Marketo Measure comes with 12 default channels for your use. These channels correlate to platforms with which Marketo Measure is fully integrated. Whether you use them or not, do not remove them. If you do use one of these platforms, Bing Ads for example, but prefer to use a different naming convention for the channel or subchannel, you are able to update the name. An example is shown in the image below.
The structure of the rules is also important. The rules may look like repeated information and missing data but this structure is intentional. For accurate data sorting, it’s necessary to map each individual source to the appropriate channel separately–even sources sharing subchannels and channels. The more detailed and granular the rules are, the more insightful the results are. Basically, it is best practice to write a detailed rule for every marketing effort you want to track.
Consider the following situation: you have other ads that you do not want to track for some reason, or you receive visits to your website from a familiar channel, but not a familiar source. This situation could lead to data loss if Marketo Measure cannot find the appropriate rule to use to sort the data. To prevent this from happening, Marketo Measure advises you to break your rule over several rows.

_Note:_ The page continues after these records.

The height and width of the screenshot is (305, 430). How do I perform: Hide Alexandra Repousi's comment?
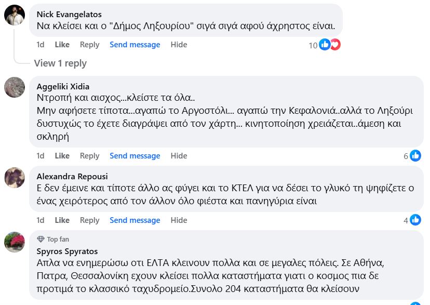coord(179,220)
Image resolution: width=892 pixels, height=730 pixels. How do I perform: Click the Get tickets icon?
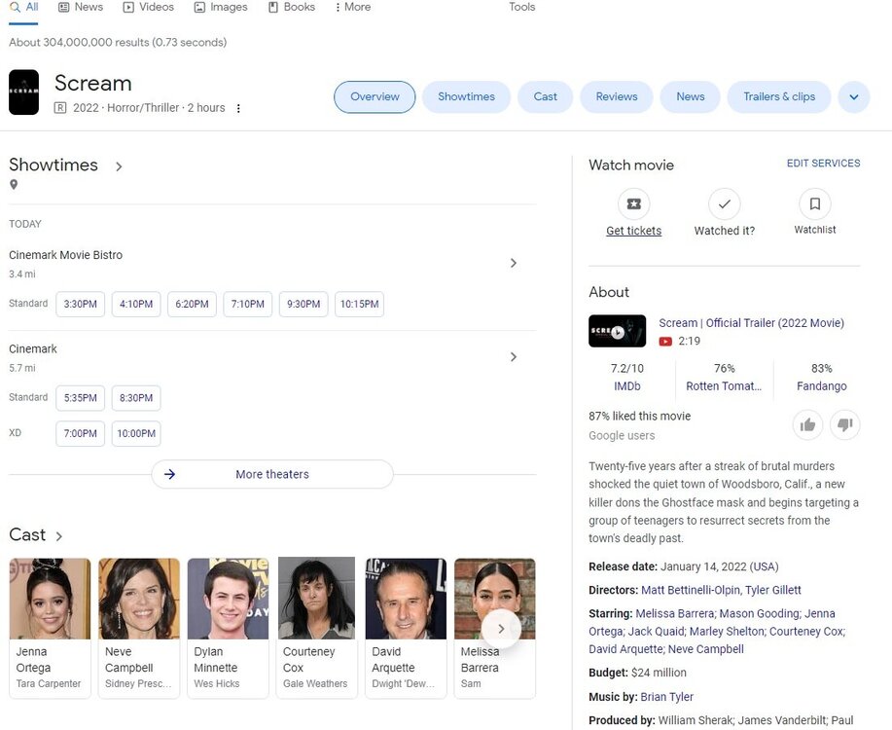point(633,204)
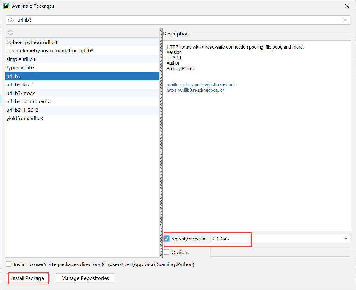Screen dimensions: 356x290
Task: Enable the Options checkbox
Action: click(x=167, y=252)
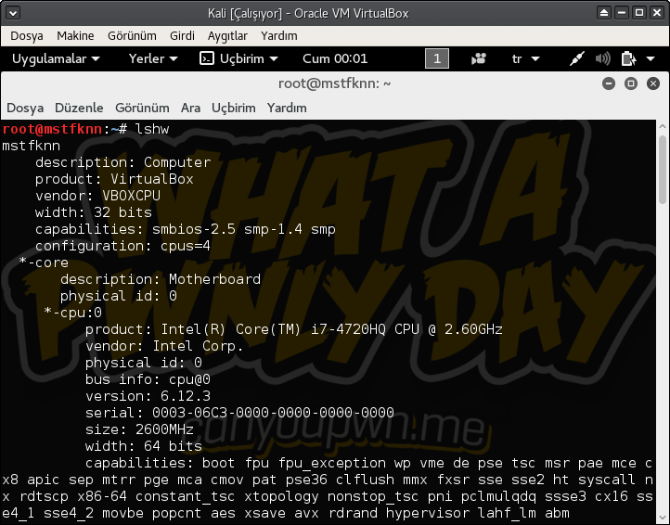The image size is (670, 525).
Task: Open the VirtualBox Makine menu
Action: [x=75, y=35]
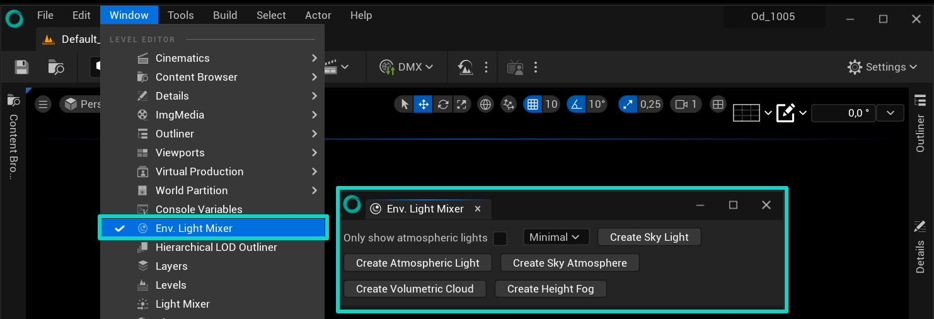Select the rotate gizmo tool
Screen dimensions: 934x319
pos(443,105)
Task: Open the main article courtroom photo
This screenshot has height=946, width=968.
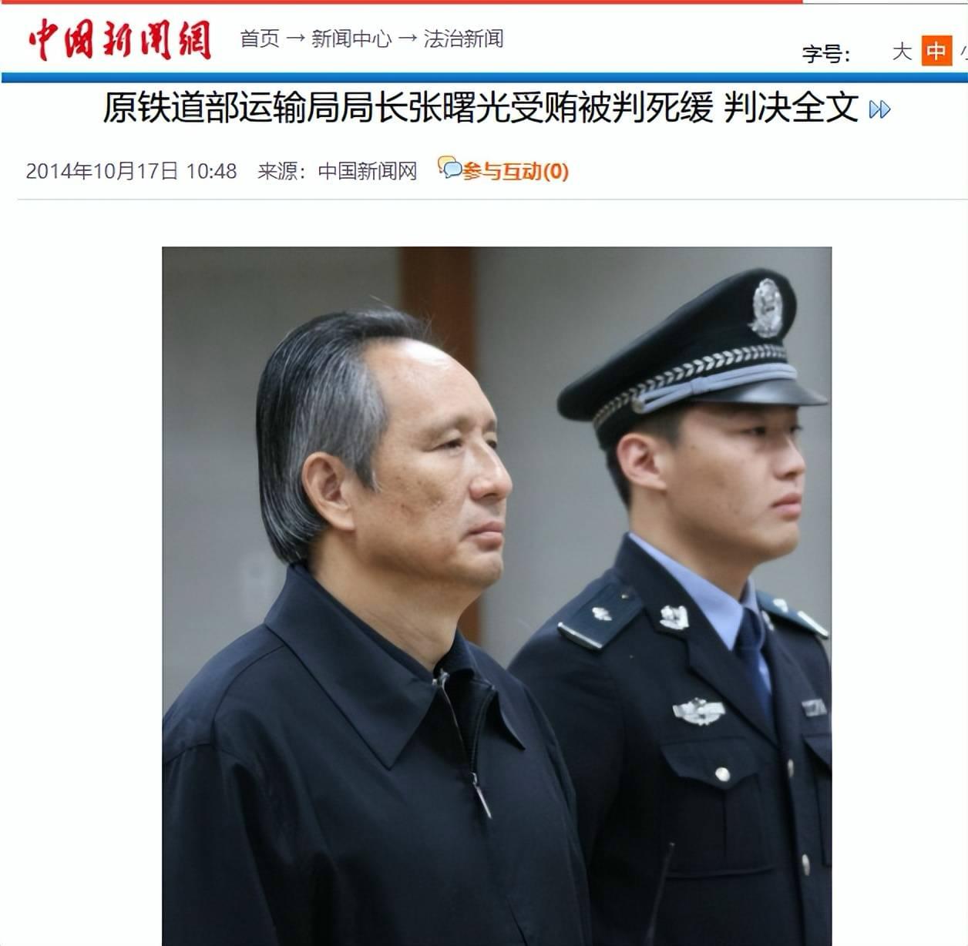Action: click(496, 596)
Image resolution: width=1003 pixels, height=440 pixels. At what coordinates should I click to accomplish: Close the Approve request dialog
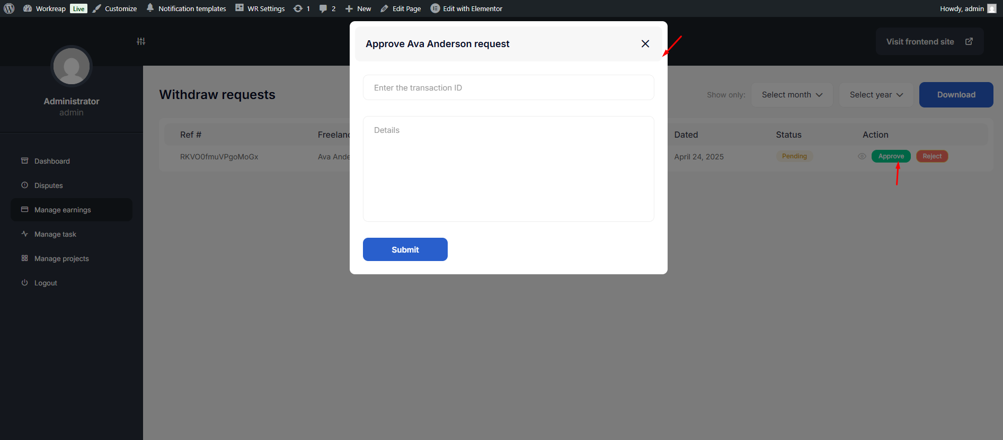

Each parameter or component of the rule is separately mapped to the channel. For instance, when Marketo Measure has Facebook data to sort, it looks for rules related to Facebook. It scans from top to bottom. In the example pictured below, Marketo Measure would understand that for the first Facebook subchannel, all it has to read is the source parameter to drop data into that rule’s bucket.
The next rule only asks for the medium parameter, so any data with that parameter is bucketed into this channel. Lastly for Facebook, any data coming from the Facebook URL is placed in the last Facebook bucket.
The default channel ‘Other’ exists to catch data that does not meet any rule’s criteria. Notice that some of the buckets in the Other channel contain asterisks (*). These asterisks represent wildcards that act as a catch-all.
Due to Marketo Measure logic working from top to bottom, the wildcard rule, indicated with an asterisk (*), should be placed at the very end of your rule sheet. All data that is not caught or sorted by the other rules is added to this wildcard bucket.
Below are more examples of wildcard logic:
- *email* = contains “email”
- *email = ends with “email”
- email* = starts with email
In addition, note that if you create a subchannel for one of your channels, you must create a subchannel for all rules under that channel. In other words, if you create one subchannel, you cannot leave the rest of the columns blank.